When an attorney is fortunate enough to become a judge, that attorney must first take an oath. Article 20 Section 3 of the California Constitution provides:
“Members of the Legislature, and all public officers and employees, executive, legislative, and judicial, except such inferior officers and employees as may be by law exempted, shall, before they enter upon the duties of their respective offices, take and subscribe the following oath or affirmation:
‘”I, ___________________________, do solemnly swear (or affirm) that I will support and defend the Constitution of the United States and the Constitution of the State of California against all enemies, foreign and domestic; that I will bear true faith and allegiance to the Constitution of the United States and the Constitution of the State of California; that I take this obligation freely, without any mental reservation or purpose of evasion; and that I will well and faithfully discharge the duties upon which I am about to enter.”‘
Basically, judges promise to follow the law. Nowhere in the California Constitution does it provide for judges to make up the law as they go along. If you read the California Constitution, you will see that the Legislature is given the power to make laws. You will also see in the California Constitution provisions authorizing certain power to the courts by the Legislature.
The power to govern rests with the People of the State of California who then elect officials to vote on laws on their behalf. There are some state and federal judges who have forgotten this rule. If California judges were meant to have the authority to make law, it would have been written into the California Constitution. The same goes for federal judges.
There are specific ways to change the California and U.S. Constitutions and none of them authorize the courts to make the changes
It seems sometimes that the Constitution, whether U.S. or California, changes depending on who the judge is and whether you are the prosecution or defense.
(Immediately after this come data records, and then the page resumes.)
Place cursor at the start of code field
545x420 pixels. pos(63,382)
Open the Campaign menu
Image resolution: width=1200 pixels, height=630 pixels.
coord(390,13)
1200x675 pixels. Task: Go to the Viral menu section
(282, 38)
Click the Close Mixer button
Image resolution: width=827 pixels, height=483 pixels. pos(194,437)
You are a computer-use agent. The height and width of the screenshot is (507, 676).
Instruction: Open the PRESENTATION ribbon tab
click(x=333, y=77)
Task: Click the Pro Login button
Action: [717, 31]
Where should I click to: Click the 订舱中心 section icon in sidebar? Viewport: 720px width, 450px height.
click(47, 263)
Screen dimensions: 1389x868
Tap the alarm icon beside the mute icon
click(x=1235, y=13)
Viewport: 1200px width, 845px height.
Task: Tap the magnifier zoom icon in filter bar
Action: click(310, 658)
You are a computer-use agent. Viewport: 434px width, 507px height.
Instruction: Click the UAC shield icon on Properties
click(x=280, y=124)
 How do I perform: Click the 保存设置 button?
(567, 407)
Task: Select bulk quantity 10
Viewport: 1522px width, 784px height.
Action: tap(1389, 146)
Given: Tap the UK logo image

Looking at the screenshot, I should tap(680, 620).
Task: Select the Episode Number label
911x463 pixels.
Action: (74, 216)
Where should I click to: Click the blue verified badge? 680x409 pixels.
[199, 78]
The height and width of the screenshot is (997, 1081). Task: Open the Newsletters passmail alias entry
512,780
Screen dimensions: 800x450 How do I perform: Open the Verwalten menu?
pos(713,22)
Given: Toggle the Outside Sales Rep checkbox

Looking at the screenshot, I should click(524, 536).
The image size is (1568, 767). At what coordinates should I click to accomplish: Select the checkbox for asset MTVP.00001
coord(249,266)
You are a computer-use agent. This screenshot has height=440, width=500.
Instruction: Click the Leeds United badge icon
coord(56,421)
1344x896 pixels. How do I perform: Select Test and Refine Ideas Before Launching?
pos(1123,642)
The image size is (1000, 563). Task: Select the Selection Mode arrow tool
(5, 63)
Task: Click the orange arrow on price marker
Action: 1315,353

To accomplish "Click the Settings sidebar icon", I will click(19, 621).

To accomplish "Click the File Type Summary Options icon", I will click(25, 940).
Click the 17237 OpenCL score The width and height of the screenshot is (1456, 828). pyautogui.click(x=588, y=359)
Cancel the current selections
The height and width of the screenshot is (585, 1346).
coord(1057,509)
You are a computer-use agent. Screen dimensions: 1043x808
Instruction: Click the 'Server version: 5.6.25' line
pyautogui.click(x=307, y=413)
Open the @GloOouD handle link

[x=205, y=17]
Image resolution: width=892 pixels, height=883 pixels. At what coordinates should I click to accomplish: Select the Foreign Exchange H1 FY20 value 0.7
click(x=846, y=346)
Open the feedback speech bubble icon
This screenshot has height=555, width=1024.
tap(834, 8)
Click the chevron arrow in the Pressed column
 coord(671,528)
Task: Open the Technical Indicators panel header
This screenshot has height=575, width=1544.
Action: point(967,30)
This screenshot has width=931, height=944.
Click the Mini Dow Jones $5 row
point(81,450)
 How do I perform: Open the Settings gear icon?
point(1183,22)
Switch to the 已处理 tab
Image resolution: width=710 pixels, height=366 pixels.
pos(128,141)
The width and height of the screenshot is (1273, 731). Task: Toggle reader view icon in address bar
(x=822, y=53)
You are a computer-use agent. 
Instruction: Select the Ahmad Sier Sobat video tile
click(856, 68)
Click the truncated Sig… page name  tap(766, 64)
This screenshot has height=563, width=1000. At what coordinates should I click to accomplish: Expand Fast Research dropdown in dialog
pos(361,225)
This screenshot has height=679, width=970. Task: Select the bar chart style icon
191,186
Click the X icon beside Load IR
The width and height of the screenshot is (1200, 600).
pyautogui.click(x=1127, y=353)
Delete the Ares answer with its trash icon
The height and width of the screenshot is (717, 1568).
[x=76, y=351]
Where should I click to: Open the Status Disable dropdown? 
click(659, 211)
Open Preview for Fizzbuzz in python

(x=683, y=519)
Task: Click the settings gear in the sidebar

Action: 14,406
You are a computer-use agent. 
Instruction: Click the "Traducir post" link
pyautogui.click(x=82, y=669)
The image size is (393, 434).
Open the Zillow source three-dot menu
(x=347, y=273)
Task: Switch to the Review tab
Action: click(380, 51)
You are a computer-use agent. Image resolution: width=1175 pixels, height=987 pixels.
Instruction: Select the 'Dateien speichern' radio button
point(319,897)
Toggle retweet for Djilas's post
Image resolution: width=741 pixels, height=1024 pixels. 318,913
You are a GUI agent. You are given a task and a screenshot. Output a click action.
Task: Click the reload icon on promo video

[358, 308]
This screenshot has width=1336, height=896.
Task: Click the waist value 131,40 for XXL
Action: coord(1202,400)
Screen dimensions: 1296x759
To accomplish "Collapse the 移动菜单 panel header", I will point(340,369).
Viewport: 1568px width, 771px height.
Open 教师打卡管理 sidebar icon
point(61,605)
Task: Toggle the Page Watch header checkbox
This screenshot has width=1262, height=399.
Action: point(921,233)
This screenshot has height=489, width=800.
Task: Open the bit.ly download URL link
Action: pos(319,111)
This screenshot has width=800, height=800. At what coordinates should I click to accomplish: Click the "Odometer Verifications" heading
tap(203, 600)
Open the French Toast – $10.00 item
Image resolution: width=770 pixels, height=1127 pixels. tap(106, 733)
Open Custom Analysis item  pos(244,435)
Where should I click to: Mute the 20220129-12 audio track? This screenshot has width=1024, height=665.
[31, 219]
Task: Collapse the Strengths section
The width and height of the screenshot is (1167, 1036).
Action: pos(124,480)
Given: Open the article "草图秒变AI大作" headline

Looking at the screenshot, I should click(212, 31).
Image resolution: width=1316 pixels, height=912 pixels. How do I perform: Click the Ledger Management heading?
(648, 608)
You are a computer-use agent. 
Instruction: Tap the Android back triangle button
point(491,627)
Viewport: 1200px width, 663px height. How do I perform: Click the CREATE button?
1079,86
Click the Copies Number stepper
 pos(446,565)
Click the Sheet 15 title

That’s the way it should be. Right? I’ll let you answer that.
I want to give an example and let you decide, but I will look to a different area of law for my point.
This past August a federal judge in San Francisco struck down Proposition 8. Proposition 8 amended the California Constitution to provide that marriage can only be between a man and a woman. For those who are not from California, Proposition 8 was placed upon the ballot for the people of California to vote on.
Proposition 8 was a lawful procedure to amend the California Constitution. Whether gay marriage is right or wrong is not the subject of this blog. What is the subject is whether the judge used lawful means to strike Proposition 8.
Let’s look at what the judge used. He said in his opinion the amendment to the California Constitution “creates an irrational classification on the basis of sexual orientation.” Is that California law or Federal law? If no, then where did the judge get the authority?
Because this is in Federal Court, this is a federal question. The judge would first have to look at the plain meaning of the U.S. Constitution to determine whether Proposition 8 is in prohibited. Because there is no language that allows this judge to use the above statement, we now have to go to the next step.
Was the INTENT of the Constitution to provide a rule such as this? When intent is look at, the judge would see what the intent was of the people who wrote the text. If there is no clear indication one way or another of whether it was the intent of the framers that the above stated rule is to be used, then we go to the next level of authority. Judicial Precedent.
A judge would look to see if a prior court has addressed the particular issue. This is called legal precedent. If this issue has never been decided before, then the judge may look at the history or traditions of American society.
In a history or traditions argument, the judge would have to ask; “Is gay marriage deeply rooted in the traditions of American society?” This type of authority or argument has been used by the U.S. Supreme Court in determining fundamental rights. This type of authority would also be considered legal precedent.
When looking at the different types of authority the judge in the Proposition 8 case could use, none of them would give him the authority to make the new law he made. “Irrational classification?” Who is to determine what is rational and what is irrational? The judge or the majority of society?
Did the judge follow the law in this case or did he make law? Read the decision for yourself and then you decide.